Fiedler, who taught at SUNY Buffalo, is best known for writing, “Love and Death in the American Novel.” The title of his Huck Finn essay sounds like camp, but I agree with Holden that this movie is a knockout. Directed by Ang Lee, it includes two first-rate actors, Heath Ledger and Jake Gyllenhaal, and a blockbuster story of a homosexual relationship between two cowboys, both of whom try leading customary lives with wives and children.
The film begins in 1963, spans about 20 years, and shifts from Texas to Wyoming. The down-on-their-luck men are hired by Joe (Randy Quaid) to watch over 1,000 sheep grazing on federal land on the slopes of Brokeback Mountain. Ennis (Heath Ledger), who works and sleeps in the main camp, is responsible for preparing food for the two of them. Jack (Jake Gyllenhaal) sleeps in a different location close to the sheep to protect them from coyotes and other predators. One very cold night the two men sleep in the same tent, and one entices the other to engage in sex. Their intimate scenes are sensitively developed, and their trysts which continue for years paint a picture of tender and admirable love.
Their work is seasonal, and when the season ends, Ennis and Jack return to their respective hometowns. Ennis marries Alma (Michelle Williams) and Jack marries Lureen (Anne Hathaway). Occasionally the two men are indiscrete about their ongoing relationship which results in severe consequences to their marriages.
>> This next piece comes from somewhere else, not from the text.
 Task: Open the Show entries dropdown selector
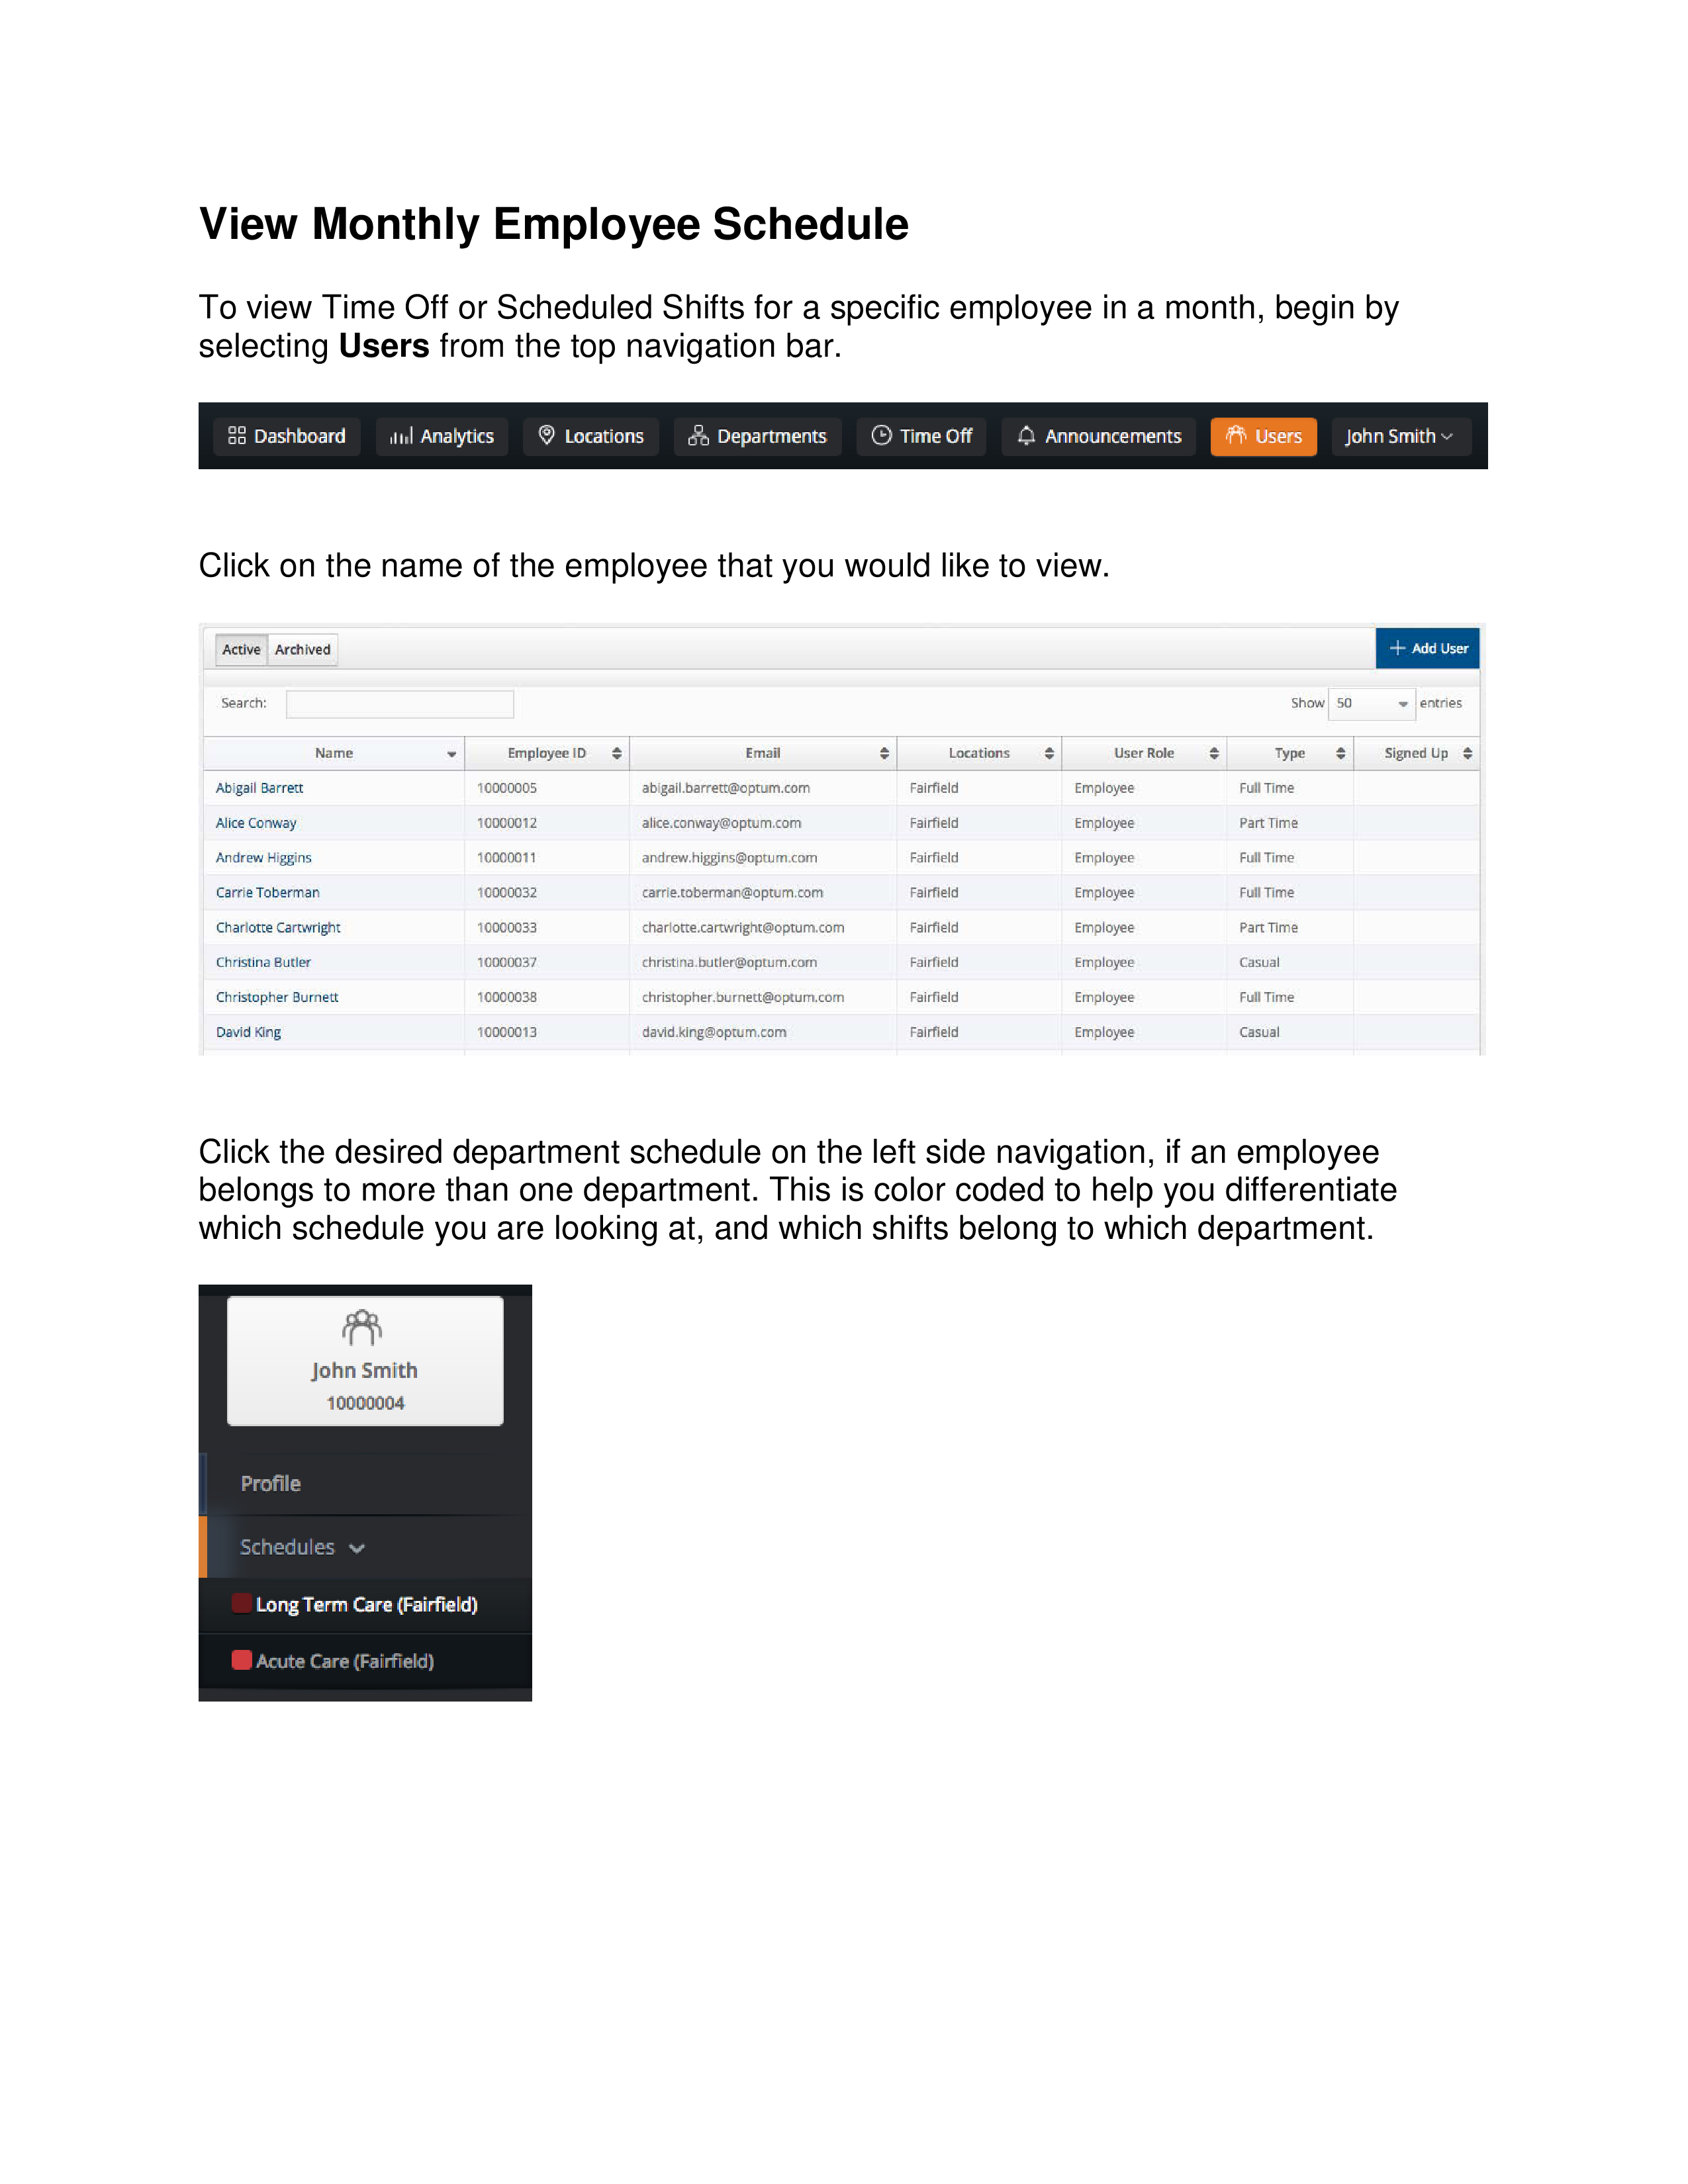1374,702
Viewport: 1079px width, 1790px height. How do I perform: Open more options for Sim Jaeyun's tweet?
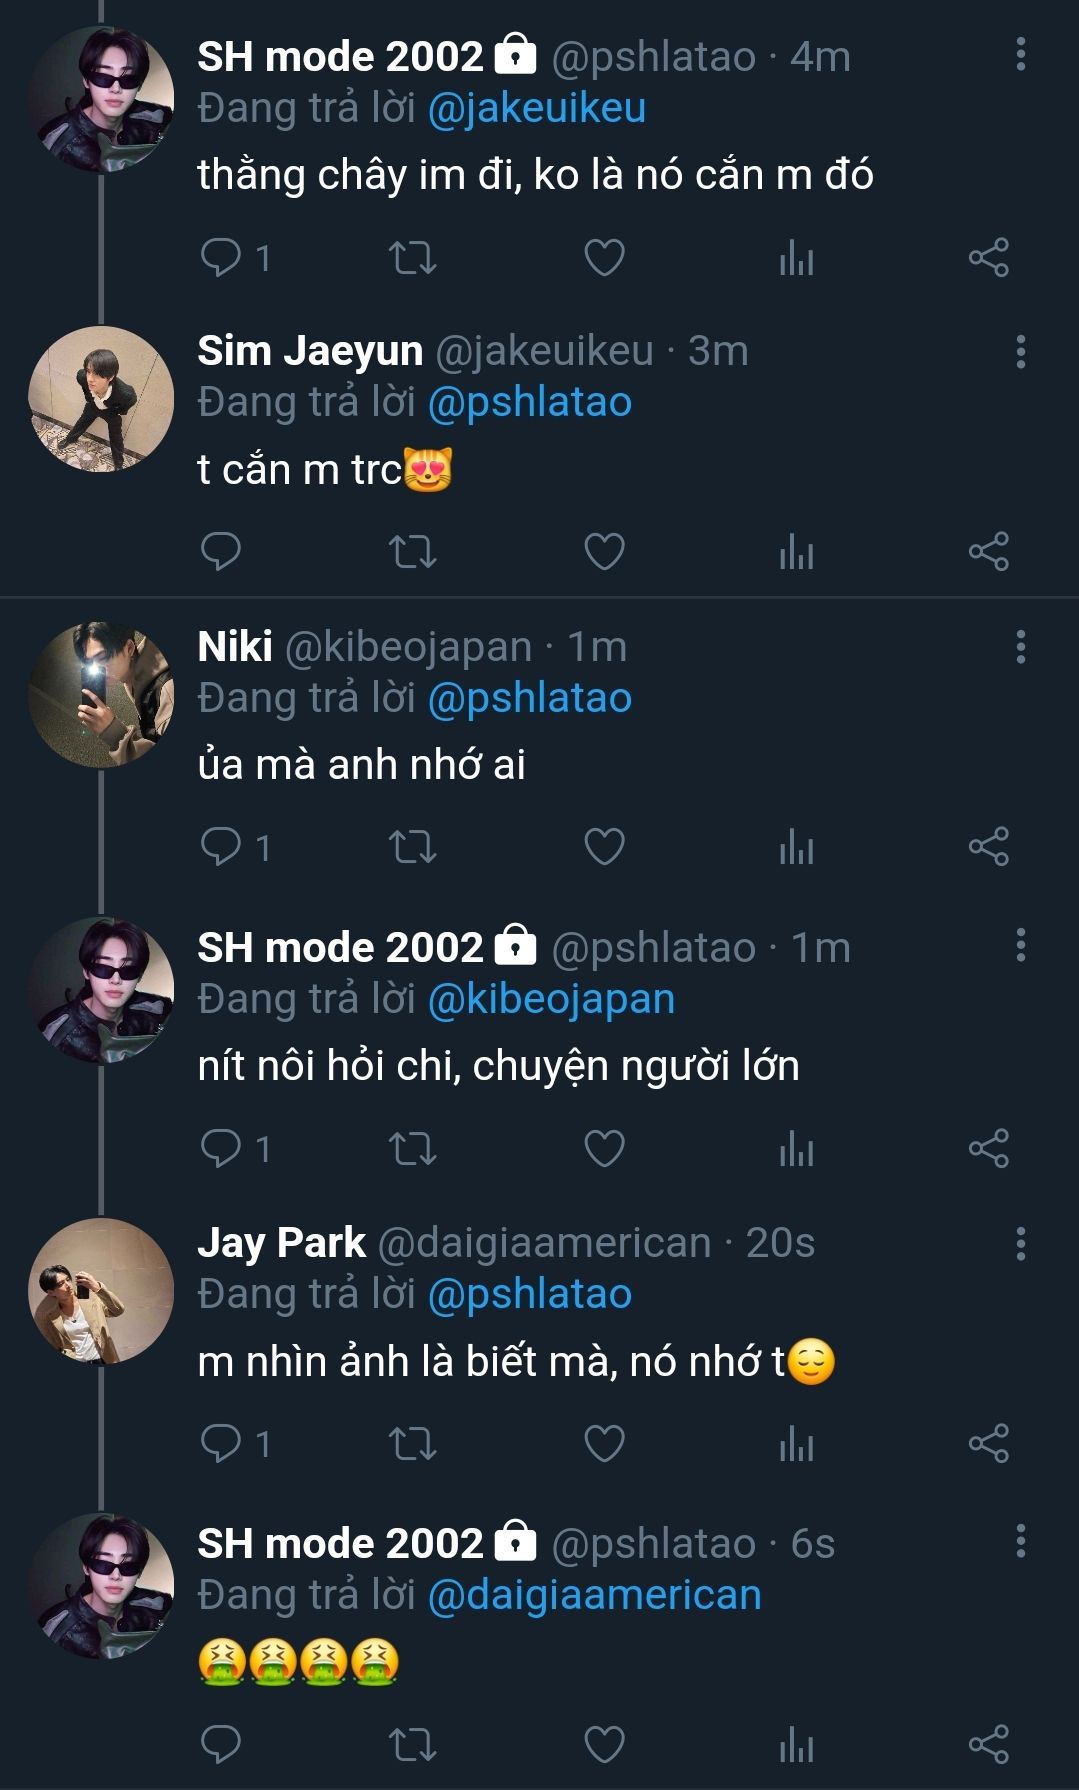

One scene conjures up memories — not depicted in the film — of the young gay man, Matthew Shepard, who was beaten and stabbed in Laramie, Wyoming, nailed to a fencepost and left to die. His two attackers were convicted of a hate crime.
The film opened to packed audiences. At noon I tried to get tickets for an 8:05 p.m. show and learned that performance had sold out on the previous day, so I had to settle on a later show. Strangely to me, the audience only barely applauded at the end of the film, although many sat through the entire credit crawl. I believe many were stunned by the impact of the performance.
World’s Fastest Indian (-)
I went to see this film because I’m a fan of Anthony Hopkins. I’m still a fan, but the next time I see one of his movies, it will be because someone whose judgment I trust said it is worth seeing. This one is not.
The movie is based on the life of motorcycle racer Burt Munro (Anthony Hopkins) who lives alone in New Zealand, is quite old and considered an oddball. Notwithstanding his age, seedy appearance and odd behavior, matronly women view him as a lover, and he obliges them whenever an opportunity presents itself.
Munro traveled to America with his motorcycle working his passage on a freighter. He had various adventures along the way, one of which involved a black, male transvestite, Tina (Chris Williams), a hot-sheet motel clerk. Riding his 1920 Indian Twin Scout motorcycle at over 200 miles per hour, Munro set a speed record in 1967 at the Salt Flats in Utah.
None of the oddball or comic incidents moved me enough to enjoy the film, but it might appeal to someone who enjoys the sport of motorcycle racing. There were only about 15 people in the theater when I saw the show, far from a mass rally.